Evlilik öncesindeki süreçte yapılan harcamalarda israfa kaçılıyor"
Allah'u Teâlâ'nın Kur'an-ı Kerim'de; "İçinizden bekâr olanları, köle ve cariyelerinizden dindar olanları evlendirin. Onlar fakir iseler Allah onları lütfuyla zenginleştirir. Allah’ın lütfu geniştir ve o her şeyi hakkıyla bilir." (Nur 24-32) ayetlerini ve Peygamber Efendimizin (Sallalahu Aleyhi Vesellem) "Evlenmenin en hayırlısı, en kolay ve külfetsiz olanıdır." (Nesai, Nikah) hadisini hatırlatarak konuşmasına başlayan Cengiz, "Yüce Allah izni ve rızası doğrultusunda yapılan işleri kolaylaştıracaktır. Evlilik hususunda en önemli prensiplerin başında israf etmemek gelir. İsraf, nimet kapısına nankörlük etmek olduğu için o kapının kapanmasına da sebep olur. Maalesef günümüzde evlilik konusunda yapılan israf had safhaya ulaşmış, evlilik çok zorlaşmıştır. Evlilik öncesi söz, nişan, düğün, davetiye kıyafet, eşya gibi yapılan çoğu harcamada israfa kaçılıyor. Bu masraflar nerdeyse bir ev parasına denk düşüyor." dedi.
Mürvet Cengiz
"Huzursuz evliliklerin temeli maddiyata dayalı evliliklerdir"

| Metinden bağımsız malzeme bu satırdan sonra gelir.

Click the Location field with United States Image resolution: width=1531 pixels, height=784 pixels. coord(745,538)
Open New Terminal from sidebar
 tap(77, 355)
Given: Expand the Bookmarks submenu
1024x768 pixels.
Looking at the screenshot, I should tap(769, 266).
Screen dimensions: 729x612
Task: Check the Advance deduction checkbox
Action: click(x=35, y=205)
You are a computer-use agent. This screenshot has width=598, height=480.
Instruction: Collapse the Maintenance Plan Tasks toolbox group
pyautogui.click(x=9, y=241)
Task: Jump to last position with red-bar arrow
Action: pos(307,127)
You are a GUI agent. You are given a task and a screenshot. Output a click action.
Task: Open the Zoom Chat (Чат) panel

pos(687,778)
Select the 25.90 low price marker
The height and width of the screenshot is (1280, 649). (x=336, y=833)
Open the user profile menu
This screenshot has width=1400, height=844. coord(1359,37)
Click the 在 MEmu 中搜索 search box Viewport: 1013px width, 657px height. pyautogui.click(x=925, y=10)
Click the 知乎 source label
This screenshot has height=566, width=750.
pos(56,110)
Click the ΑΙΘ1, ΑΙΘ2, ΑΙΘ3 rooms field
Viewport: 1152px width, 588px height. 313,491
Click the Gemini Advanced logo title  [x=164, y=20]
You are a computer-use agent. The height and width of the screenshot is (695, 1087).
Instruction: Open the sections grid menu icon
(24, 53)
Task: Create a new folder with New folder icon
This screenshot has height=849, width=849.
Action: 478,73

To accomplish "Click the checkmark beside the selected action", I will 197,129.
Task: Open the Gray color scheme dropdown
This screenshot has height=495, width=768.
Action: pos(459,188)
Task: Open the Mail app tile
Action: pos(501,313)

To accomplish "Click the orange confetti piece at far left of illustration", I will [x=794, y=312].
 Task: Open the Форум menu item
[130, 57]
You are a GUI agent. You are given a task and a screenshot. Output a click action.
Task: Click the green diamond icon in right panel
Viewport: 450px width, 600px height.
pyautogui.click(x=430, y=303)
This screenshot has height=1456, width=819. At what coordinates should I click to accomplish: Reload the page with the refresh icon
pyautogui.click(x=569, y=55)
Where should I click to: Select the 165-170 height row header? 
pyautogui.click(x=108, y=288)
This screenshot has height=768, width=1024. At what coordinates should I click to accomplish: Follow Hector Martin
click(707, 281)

Yapılan harcamaların çoğunun ihtiyaçtan değil başkası yaptığı için yapıldığını hatırlatan Cengiz, "Bir nevi üstünlük ve rekabet yarışıyla, öğrenilmiş duygular eşliğinde basiretler kilitleniyor. 'El âlem ne der? Benim diğerlerinden ne eksiğim var?' gafletiyle mantık devre dışı kalıyor. Başkaları için katlanılan bu sıkıntıları aynı çatının altına girince evlenen eşler bizzat beraberce çekiyor. Girilen bu kadar maddi külfet ciddi sıkıntılara sebep oluyor. Evliliğin asıl amacı olan mutluluğu, sekineti çoğu gencimiz bu nedenle tadamıyorlar. Madde merkezli, manadan uzak mutsuz ve huzursuz evliliklerin temeli bu şekilde atılıyor. Borçların ödenmesi için çok fazla çalışmak zorunda kalan evliler birbirlerine zaman ayıramıyor, hatta birbirlerini yıllarca tanıyamıyor, birçok yönlerine yabancı kalarak yaşıyorlar. Hâlbuki evliliğin temeli olan sevgi ve muhabbetin ölene kadar devam edebilmesi için gerekli olan iletişim, gereksiz olan israf ve harcamalara feda edilmemelidir." diye konuştu.
"İşe başlarken her şey mükemmel olmak zorunda değildir"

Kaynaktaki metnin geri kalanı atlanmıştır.